Routine laboratory parameters in estimating mortality and morbidity in COVID-19 diagnosed cases followed in the intensive care unit.

Abstract

In this study, our goal was to assess the neutrophil/lymphocyte, platelet/lymphocyte ratios, urea/albumin, lactate, C-reactive protein/albumin procalcitonin/albumin, dehydrogenase/albumin, and protein/albumin rates in 368 critical COVID-19 cases following the entrance to the intensive care unit (ICU) to investigate the effects of biomarkers on prognosis and mortality. The Ethics Committee approved this study carried out in our hospital's intensive care units between March 2020 and April 2022. 368 patients, 220 (59.8%) male, and 148 (40.2%) female, diagnosed with COVID-19 and aged between 18 and 99 years were included in this research. The average age of non-survivors was statistically considerably higher than survivors (p<0.05). There was no numerical significance in terms of gender concerning mortality (p>0.05). The duration of ICU stay was statistically considerably prolonged in survivors than in those who did not survive (p<0.05). The leukocytes, neutrophils, urea, creatinine, ferritin, aspartate aminotransferase (AST), alanine aminotransferase (ALT), lactate dehydrogenase (LDH), creatine kinase (CK), C-reactive protein (CRP), procalcitonin (PCT), and pro-brain natriuretic peptide (pro-BNP) levels were numerically considerably higher in the non-survivors (p<0.05).
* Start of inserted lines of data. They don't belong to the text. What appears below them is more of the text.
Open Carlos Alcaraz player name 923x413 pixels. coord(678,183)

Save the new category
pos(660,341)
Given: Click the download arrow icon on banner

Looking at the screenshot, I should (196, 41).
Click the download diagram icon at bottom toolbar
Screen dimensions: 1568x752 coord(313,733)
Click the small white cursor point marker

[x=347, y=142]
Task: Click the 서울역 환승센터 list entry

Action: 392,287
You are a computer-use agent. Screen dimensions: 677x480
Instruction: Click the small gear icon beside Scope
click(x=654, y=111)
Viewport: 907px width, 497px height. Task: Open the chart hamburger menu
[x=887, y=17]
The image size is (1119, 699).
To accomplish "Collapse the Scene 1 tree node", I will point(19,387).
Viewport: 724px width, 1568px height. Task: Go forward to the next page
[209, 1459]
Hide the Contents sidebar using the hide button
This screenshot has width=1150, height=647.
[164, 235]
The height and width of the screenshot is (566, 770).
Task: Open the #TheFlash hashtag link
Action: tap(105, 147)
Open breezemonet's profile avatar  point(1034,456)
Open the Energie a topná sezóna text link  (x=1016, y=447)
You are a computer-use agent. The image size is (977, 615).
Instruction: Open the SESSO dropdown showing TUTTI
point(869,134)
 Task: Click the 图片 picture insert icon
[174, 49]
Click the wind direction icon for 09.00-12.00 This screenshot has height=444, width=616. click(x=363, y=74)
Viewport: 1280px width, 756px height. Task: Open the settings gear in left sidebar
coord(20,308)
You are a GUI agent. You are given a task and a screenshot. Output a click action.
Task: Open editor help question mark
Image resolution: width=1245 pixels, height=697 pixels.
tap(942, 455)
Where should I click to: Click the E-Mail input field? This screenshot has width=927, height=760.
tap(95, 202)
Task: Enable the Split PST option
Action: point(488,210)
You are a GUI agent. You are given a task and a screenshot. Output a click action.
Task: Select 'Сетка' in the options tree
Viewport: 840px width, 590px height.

The platelet, lymphocyte, protein, and albumin levels statistically considerably declined in non-survivors in comparison with survivors (p<0.05). Acute renal failure (ARF) increased mortality by 31.815-fold, ferritin by 0.998-fold, pro-BNP by 1-fold, procalcitonin by 574.353-fold, neutrophil/lymphocyte by 1.119-fold, CRP/albumin by 2.141-fold, and protein/albumin by 0.003-fold. It was found that the number of days in the ICU increased mortality by 1.098-fold, creatinine by 0.325-fold, CK by 1.007-fold, urea/albumin by 1.079-fold, and LDH/albumin by 1.008-fold.